Sexual Harassment and Abuse in Immigrant Detention Centers
In a country that chooses to see the question of illegal immigration as a criminal problem — one solved by building fences, posting armed guards, and arresting and jailing hundreds of thousands of people — the Immigrations and Customs Enforcement (ICE) agency is the fastest-growing incarceration system. Its agents detained 383, 524 people in 2009, and on any given day its facilities hold 31,000 people in detention. These people are held not only in ICE processing facilities, but also at contract detention centers run by private companies, state and county jails, and facilities managed by the federal Bureau of Prisons. Nine percent of the detainees are women.
A recent incident of sexual assault, in which a guard at the T.Don Hutto Residential Center in Texas has been accused of sexually assaulting women while transporting them to an airport and bus station for their release, has briefly illuminated the serious issue of sexual assault and harassment in these detainment centers. Human Rights Watch laments the way in which the Hutto case is being treated as an isolated incident, showing through an extensive report that sexual abuse and harassment are much more systemic problems than the media depicts.
The Human Rights Watch report, published on August 25th of this year, details dozens of incidents in facilities around the country: women raped by guards, women raped and/or harassed by other prisoners after being moved to different facilities and placed in the same cells as criminal inmates, women subjected to humiliating treatment and searches (several women in different facilities were told to bend over and cough while guards inspected their anus and vagina — a procedure many found traumatic to discuss weeks later), and women sexually harassed and assaulted by guards who asked them to strip naked and give oral sex, and who performed vaginal exams on them, took pictures of them naked, or groped them in their cells or when transporting them elsewhere.

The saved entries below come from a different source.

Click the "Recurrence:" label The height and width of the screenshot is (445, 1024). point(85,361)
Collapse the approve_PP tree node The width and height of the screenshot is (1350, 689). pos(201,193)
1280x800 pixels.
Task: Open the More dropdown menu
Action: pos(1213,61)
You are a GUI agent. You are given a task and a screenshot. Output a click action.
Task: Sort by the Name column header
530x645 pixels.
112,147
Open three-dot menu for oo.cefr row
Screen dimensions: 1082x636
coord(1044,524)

These are not isolated, random, exceptional incidents. They are commonplace when ICE lacks the ability and the will to enforce its new standards on sexual assault and abuse prevention. Sure, the standards sound great on paper, promising to investigate and report all cases of assault and harassment, to do background checks for assault on employees, to provide medical and forensic treatment to victims of abuse, and to inform victims of their rights and the visas and options available to them, since many (rightly) fear deportation and reprisals if they report abuse.

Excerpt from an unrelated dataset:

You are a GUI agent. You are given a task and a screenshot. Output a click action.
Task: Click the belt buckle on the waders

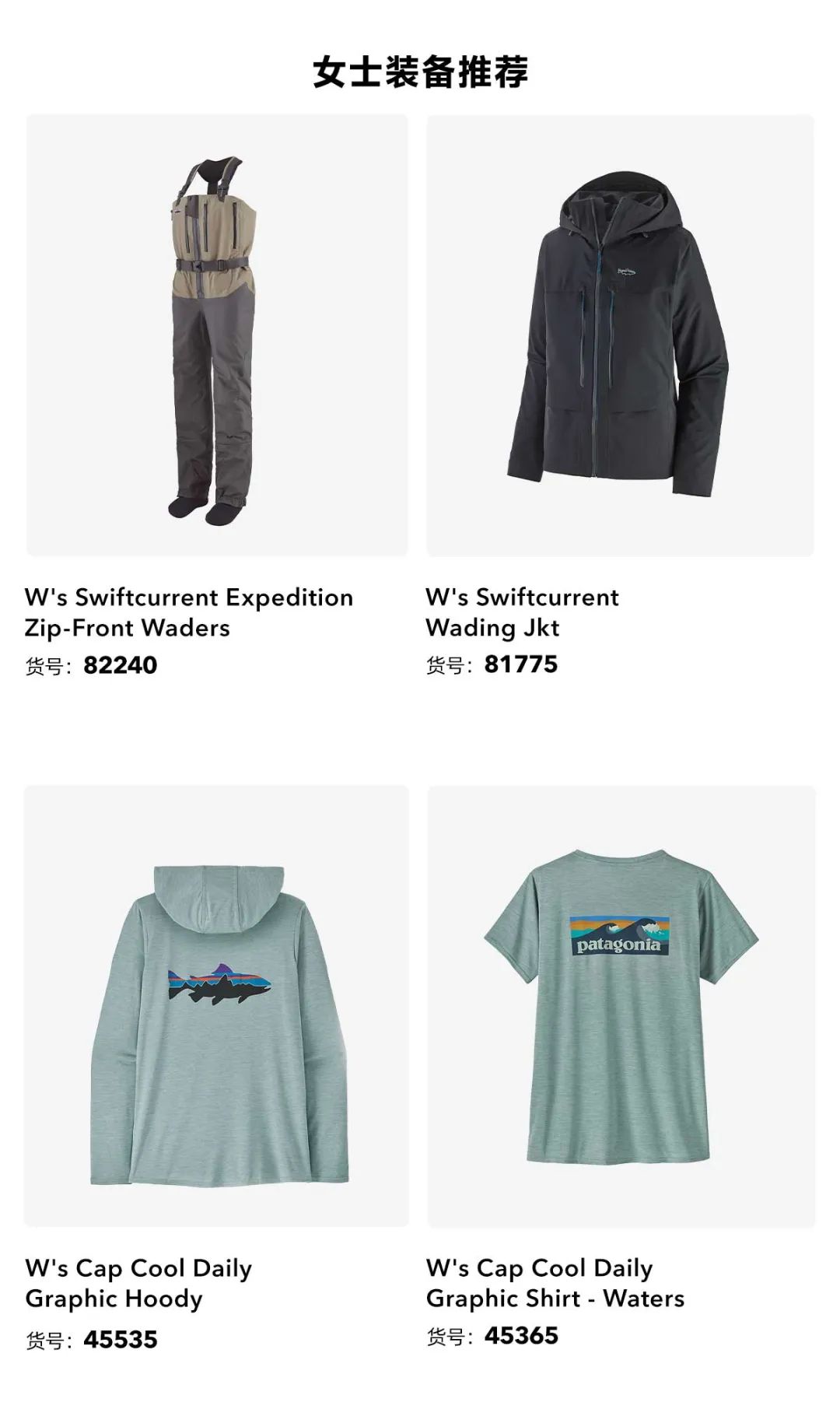tap(201, 265)
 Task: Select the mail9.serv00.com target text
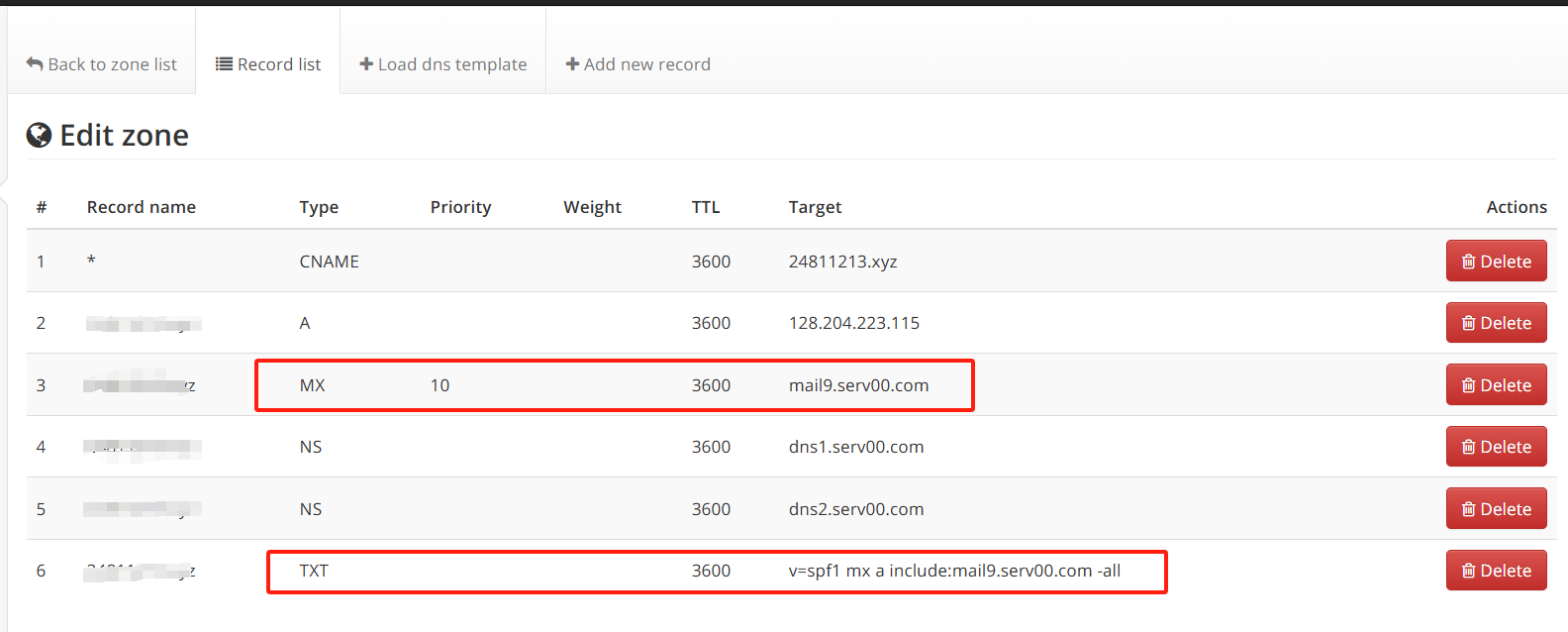click(x=858, y=385)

But many incidents of abuse occur in the facilities not directly controlled by the ICE, where rates of sexual violence are four to five times higher than in ICE detention centers. Immigrant detainees are often placed side-by-side with criminal inmates in these facilities. Detainees can be moved from facility to facility, increasing the potential for abuse and decreasing the possibility of it being reported or investigated. There is little to no oversight on the part of the ICE to ensure these facilities comply with its standards, and the Department of Homeland Security, which oversees the ICE, is not required by law to publish any data about sexual harassment, violence or assault.

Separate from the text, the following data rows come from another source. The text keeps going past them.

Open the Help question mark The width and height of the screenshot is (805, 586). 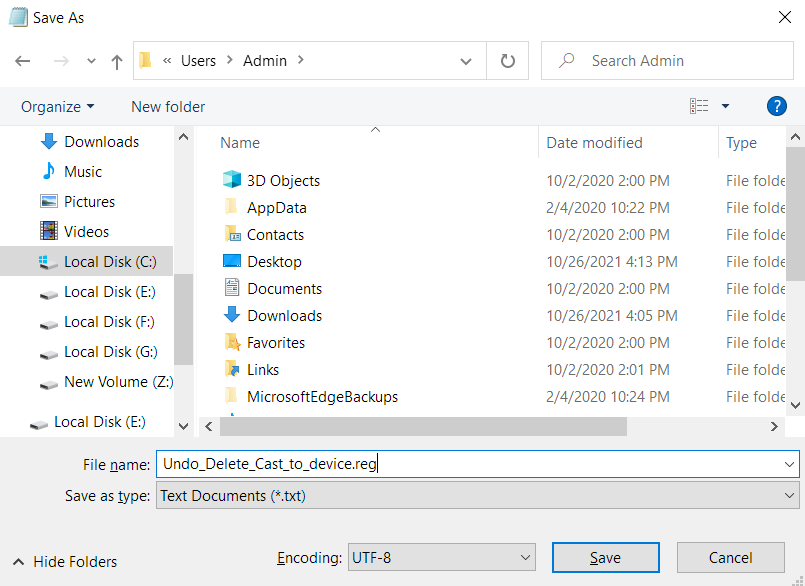[x=777, y=106]
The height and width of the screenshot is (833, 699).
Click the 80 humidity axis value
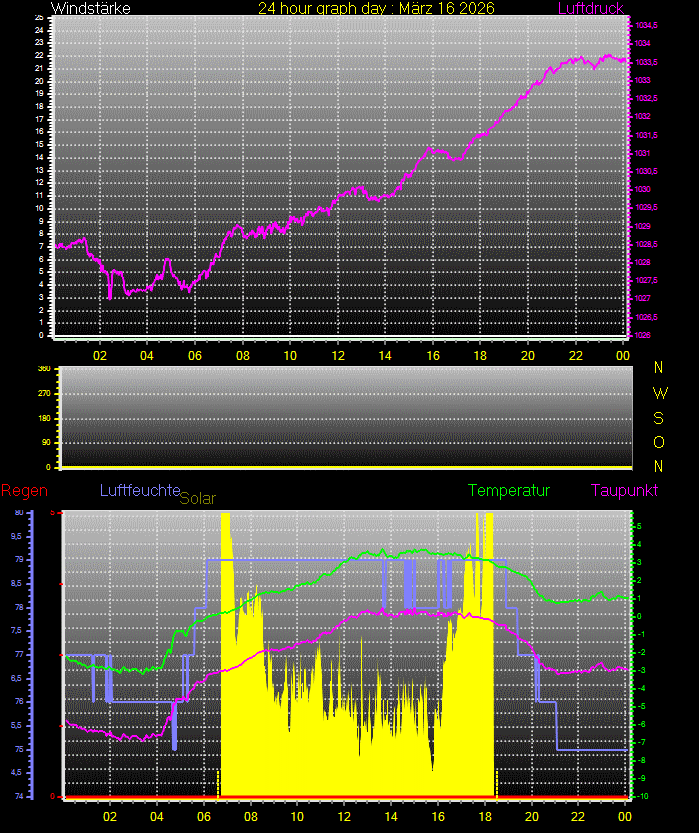coord(18,513)
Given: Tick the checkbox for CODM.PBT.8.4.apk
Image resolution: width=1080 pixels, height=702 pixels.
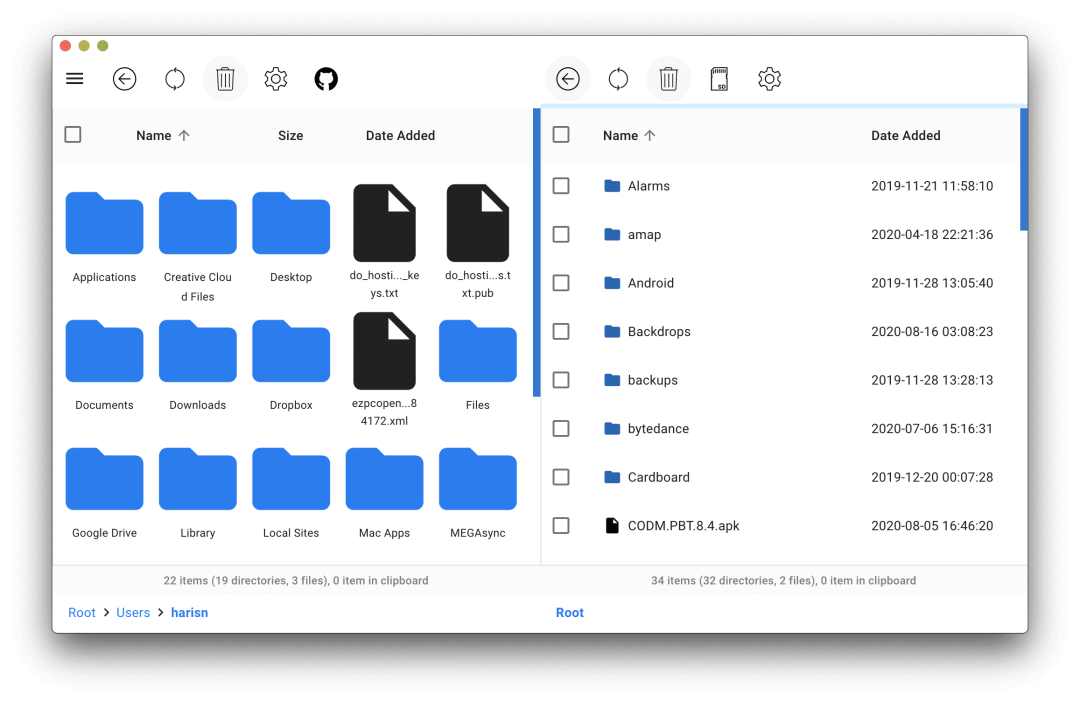Looking at the screenshot, I should coord(561,525).
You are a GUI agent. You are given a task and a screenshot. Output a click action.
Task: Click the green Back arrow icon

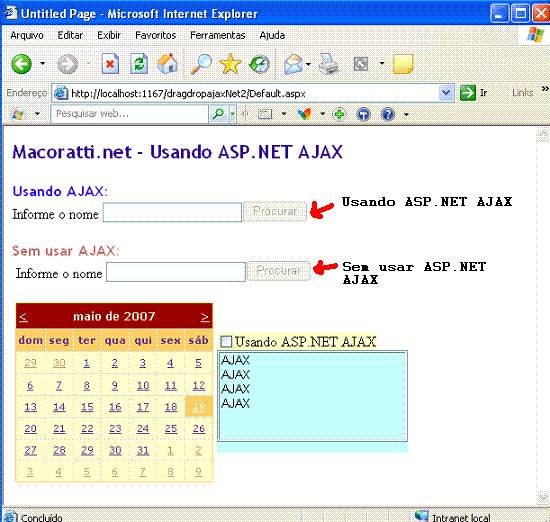click(x=21, y=64)
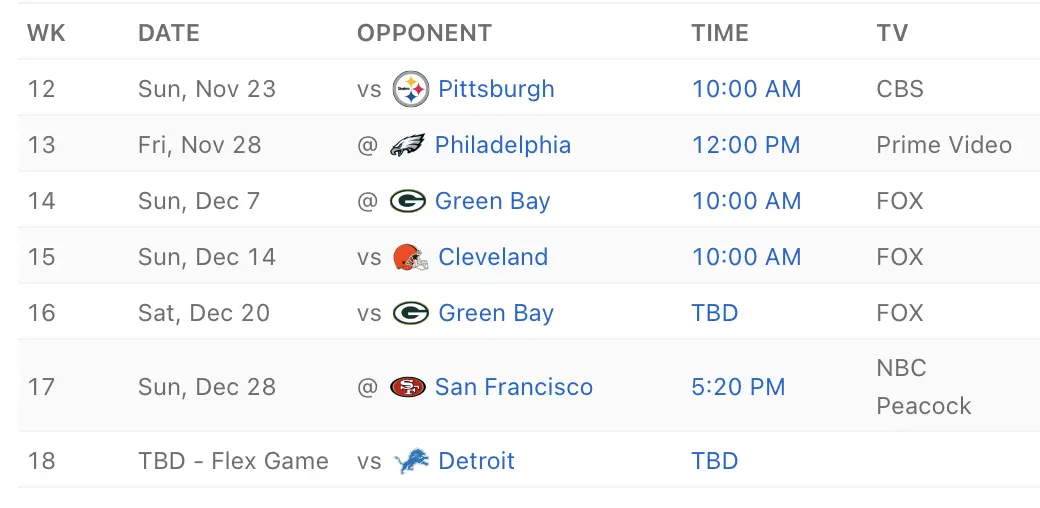Open the Cleveland team link

click(x=493, y=257)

No matter what your feeling on illegal immigration, the rape, harassment and abuse of detained immigrants is a hideous violation not only of their rights, but also of the values that we're supposedly "protecting" or "defending" in this country. There is no honor or freedom or justice in flagrantly humiliating and assaulting immigrant women, and the ICE needs to be doing all it can to ensure its standards are enforced and these incidents of abuse are prevented and harshly punished.